Lot 268, Auction 4/20/2026: Arthur Knebel Pastel – Woman on Phone
$390.00
In stock
Arthur Knebel (American, 1925-2013). Woman on phone. Pastel drawing on paper, n.d. Signed at lower right. A woman leans into the private geometry of a phone call, her body angled and her expression suspended between listening and reply. Rendered in pastel, this intimate composition captures a fleeting human exchange that feels both immediate and elusive. The telephone, suggested rather than fully described, becomes a conduit rather than a prop, anchoring the figure in a moment of quiet communication. Knebel builds the image through layered color and softened edges, allowing form to emerge gradually from a dark, atmospheric ground. Deep browns and umbers envelop the scene, punctuated by flashes of teal, blue, and muted red that trace the figure’s shoulders, face, and hands. The woman’s features are intentionally unresolved, hovering between recognition and abstraction, as if shaped by memory rather than observation. Size of pastel: 22″ W x 16.5″ H (55.9 cm x 41.9 cm); of frame: 31.25″ W x 26″ H (79.4 cm x 66 cm)
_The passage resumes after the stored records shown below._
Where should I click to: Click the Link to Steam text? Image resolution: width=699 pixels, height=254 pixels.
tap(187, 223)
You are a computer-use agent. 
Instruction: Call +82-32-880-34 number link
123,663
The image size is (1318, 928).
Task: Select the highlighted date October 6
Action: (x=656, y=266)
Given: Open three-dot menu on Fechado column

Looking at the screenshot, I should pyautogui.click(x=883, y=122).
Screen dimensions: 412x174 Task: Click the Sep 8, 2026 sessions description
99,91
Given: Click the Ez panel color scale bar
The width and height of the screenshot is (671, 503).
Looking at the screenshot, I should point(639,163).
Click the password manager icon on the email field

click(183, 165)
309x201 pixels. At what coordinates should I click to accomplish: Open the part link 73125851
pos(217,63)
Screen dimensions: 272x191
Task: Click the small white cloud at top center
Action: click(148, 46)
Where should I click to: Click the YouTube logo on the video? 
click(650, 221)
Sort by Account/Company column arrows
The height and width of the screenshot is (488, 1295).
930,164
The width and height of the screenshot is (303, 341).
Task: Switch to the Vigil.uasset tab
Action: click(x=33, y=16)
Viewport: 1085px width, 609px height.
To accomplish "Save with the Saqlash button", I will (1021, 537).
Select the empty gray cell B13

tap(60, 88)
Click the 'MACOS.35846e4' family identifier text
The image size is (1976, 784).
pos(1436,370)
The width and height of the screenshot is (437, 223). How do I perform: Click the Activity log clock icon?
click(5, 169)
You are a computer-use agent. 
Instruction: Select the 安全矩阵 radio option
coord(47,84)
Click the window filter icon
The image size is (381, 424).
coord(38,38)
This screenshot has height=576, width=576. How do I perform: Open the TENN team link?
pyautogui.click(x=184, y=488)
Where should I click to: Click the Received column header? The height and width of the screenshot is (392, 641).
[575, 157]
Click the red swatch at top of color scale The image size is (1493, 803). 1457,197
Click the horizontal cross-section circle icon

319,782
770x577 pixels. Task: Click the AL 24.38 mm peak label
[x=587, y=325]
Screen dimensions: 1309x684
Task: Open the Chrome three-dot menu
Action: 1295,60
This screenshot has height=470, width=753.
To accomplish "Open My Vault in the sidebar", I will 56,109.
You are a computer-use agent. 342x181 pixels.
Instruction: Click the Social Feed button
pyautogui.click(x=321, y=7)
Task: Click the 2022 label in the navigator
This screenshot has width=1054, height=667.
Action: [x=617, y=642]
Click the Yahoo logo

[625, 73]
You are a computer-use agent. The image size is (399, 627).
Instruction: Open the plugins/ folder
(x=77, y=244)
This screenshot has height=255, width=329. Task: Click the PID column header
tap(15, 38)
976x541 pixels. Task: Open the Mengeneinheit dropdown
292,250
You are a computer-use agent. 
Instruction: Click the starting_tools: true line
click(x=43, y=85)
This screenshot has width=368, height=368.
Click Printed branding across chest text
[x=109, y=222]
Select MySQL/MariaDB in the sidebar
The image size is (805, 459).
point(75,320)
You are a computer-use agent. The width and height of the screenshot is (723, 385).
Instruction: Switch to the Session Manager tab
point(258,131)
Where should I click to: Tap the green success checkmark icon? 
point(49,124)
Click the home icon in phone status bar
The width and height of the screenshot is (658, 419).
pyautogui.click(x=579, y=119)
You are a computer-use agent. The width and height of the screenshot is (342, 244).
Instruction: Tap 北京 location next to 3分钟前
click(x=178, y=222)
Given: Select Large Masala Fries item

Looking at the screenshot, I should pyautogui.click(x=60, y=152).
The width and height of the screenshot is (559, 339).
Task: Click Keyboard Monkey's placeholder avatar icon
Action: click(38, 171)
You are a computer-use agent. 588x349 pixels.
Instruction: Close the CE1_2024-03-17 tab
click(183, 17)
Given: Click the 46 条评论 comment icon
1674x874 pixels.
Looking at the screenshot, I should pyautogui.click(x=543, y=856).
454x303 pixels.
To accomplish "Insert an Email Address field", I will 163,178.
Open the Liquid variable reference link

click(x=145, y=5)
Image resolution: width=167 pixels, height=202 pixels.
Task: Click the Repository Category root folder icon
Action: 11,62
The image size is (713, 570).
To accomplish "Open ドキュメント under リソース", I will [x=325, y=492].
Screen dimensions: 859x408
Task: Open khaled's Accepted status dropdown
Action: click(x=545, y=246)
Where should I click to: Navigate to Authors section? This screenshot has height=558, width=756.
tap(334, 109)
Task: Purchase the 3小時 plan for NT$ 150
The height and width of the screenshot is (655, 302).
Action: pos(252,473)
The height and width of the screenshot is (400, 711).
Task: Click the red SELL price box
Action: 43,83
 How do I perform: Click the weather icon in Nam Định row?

Pastel proves an ideal medium for Knebel’s sensitivity to tone and light. Pigment is rubbed, dragged, and layered, creating a surface that feels worked and reflective. Light appears not as illumination from a single source but as a shifting presence, recalling a photographer’s instinct for mood over detail. The background dissolves into vertical and horizontal bands, suggesting an interior space without defining it, allowing the emotional focus to remain on the act of listening itself.
This drawing reflects Knebel’s lyrical approach to figuration, where everyday gestures become sites of quiet intensity. The phone call is not dramatized but held in suspension, its meaning unresolved and private. Like much of his work, the image resists narrative closure, offering instead a moment of attentive stillness. The result is a meditation on connection, solitude, and the subtle weight carried by ordinary acts when observed with patience and care.
About the artist: Arthur Henry Knebel Jr. was a gifted painter, photographer, and professional violist whose life intertwined the disciplines of sound, color, and light. Born in Cincinnati, Ohio, in 1925 to Arthur Henry Knebel and Margie Shafer Knebel, he grew up in a household steeped in the arts. His mother, a lecturer on modern art in the 1940s, and his father, a drafting artist, instilled in him both technical discipline and creative curiosity.
Before devoting himself fully to painting in 1986, Knebel enjoyed a distinguished musical career spanning more than four decades. He performed as a violist with the Cincinnati Symphony, St. Louis Symphony, North Carolina Symphony, Houston Symphony, and Denver Symphony orchestras, among others. After joining the Denver Musicians Association in 1964, he later taught at Metropolitan State College from 1987 to 1988.
Knebel’s visual art reflects his mid-century sensibilities and a deep engagement with color, light, and design. A perfectionist by nature, he sought balance between realism and abstraction, frequently reworking his canvases to achieve ideal tonal harmony. His paintings often show the influence of photography – an art form he practiced with precision, developing his own prints and manipulating negatives to control the distribution of light. When painting, he sometimes used an orbital sander on the dried surface to refine texture and form.
Arthur’s work was poetic both in mood and method. His subjects were often figurative, imbued with a quiet lyricism that mirrored his musical compositions. His poem “Shadow” encapsulates his introspective spirit:
“My shadow is the prisoner of the sun / Xeroxed days stapled on the wall / Taller than you, smaller than me / The tricks that run this show / Are wound up like a clock / Stretched like a lie / Sent like an errand in search of a meaning / Clenched like a fist at night / My shadow.”
Though deeply private, Knebel exhibited occasionally, including at the Denver Art Museum and the Koelbel Library’s Joan R. Duncan Gallery in Centennial, Colorado, in 2008, where he and his wife, pianist Susan Cowan Knebel, provided live music during the show. Their marriage, beginning the day after Thanksgiving in 1986, united two artists in a lifelong devotion to music and art.
Arthur Knebel passed away in 2013 at the Denver Hospice Care Center. His legacy endures through his paintings, which continue to find new homes through the ongoing efforts of his estate.
Condition: Mounted behind glass in custom matte and frame; has not been examined outside of glass. A few minor nicks to frame, but, otherwise, pastel and frame appear to be in excellent overall condition with suspension wire on verso for display. Signed at lower right.